EXERCISE INPUT ▸
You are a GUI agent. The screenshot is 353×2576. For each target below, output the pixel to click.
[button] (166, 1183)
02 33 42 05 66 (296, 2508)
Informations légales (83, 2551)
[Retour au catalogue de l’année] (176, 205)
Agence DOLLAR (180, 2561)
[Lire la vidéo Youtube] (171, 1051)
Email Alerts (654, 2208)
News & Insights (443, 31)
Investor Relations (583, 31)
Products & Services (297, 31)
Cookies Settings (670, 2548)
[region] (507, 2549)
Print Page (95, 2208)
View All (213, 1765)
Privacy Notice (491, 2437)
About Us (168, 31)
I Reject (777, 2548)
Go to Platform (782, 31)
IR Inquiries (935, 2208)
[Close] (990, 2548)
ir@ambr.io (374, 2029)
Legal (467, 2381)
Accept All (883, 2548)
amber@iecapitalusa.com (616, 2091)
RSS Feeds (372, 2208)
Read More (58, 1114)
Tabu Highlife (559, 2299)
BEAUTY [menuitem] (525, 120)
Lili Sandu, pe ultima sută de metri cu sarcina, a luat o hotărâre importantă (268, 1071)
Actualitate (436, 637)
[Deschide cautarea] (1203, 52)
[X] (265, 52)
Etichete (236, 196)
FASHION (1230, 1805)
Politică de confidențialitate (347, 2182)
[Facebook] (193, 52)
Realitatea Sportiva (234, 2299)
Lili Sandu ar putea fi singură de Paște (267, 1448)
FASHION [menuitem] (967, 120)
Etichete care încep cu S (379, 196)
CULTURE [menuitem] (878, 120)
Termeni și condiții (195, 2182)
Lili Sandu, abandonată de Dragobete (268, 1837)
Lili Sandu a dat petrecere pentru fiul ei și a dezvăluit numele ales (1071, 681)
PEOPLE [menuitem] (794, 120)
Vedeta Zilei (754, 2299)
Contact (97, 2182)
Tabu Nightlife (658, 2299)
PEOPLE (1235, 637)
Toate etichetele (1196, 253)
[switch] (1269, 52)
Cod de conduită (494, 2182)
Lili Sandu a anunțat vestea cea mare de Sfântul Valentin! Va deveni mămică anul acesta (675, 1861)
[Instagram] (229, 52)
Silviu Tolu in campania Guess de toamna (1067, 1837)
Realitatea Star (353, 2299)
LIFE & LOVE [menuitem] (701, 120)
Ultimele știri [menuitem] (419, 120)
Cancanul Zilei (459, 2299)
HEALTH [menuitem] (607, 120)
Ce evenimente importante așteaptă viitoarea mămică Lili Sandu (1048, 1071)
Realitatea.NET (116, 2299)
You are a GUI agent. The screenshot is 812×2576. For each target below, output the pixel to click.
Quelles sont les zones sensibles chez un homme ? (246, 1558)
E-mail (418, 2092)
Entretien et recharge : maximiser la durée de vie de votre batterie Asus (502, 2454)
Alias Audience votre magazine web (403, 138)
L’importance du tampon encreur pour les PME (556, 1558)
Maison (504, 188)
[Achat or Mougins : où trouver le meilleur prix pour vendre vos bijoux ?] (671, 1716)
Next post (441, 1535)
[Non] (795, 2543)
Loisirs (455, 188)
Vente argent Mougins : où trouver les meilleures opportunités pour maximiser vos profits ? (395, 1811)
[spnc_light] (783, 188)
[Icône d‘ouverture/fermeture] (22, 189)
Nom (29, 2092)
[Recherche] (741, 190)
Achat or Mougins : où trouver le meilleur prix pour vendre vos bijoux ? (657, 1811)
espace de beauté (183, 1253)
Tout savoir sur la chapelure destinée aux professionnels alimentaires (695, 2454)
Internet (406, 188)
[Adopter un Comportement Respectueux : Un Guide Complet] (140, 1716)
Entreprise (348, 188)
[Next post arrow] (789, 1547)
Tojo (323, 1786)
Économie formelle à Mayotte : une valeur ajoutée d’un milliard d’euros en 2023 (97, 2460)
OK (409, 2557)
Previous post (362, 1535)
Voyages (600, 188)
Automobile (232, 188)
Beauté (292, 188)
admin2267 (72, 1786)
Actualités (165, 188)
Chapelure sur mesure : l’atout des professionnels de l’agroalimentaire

WHAT YOU SHOULD DO ▸ For this exercise, output exactly the lines above from the line with "[Instagram] (229, 52)" to the line with "Realitatea.NET (116, 2299)", counting both, and leave out the rest.

ANSWER BOX ▸
[Instagram] (229, 52)
Silviu Tolu in campania Guess de toamna (1067, 1837)
Realitatea Star (353, 2299)
LIFE & LOVE [menuitem] (701, 120)
Ultimele știri [menuitem] (419, 120)
Cancanul Zilei (459, 2299)
HEALTH [menuitem] (607, 120)
Ce evenimente importante așteaptă viitoarea mămică Lili Sandu (1048, 1071)
Realitatea.NET (116, 2299)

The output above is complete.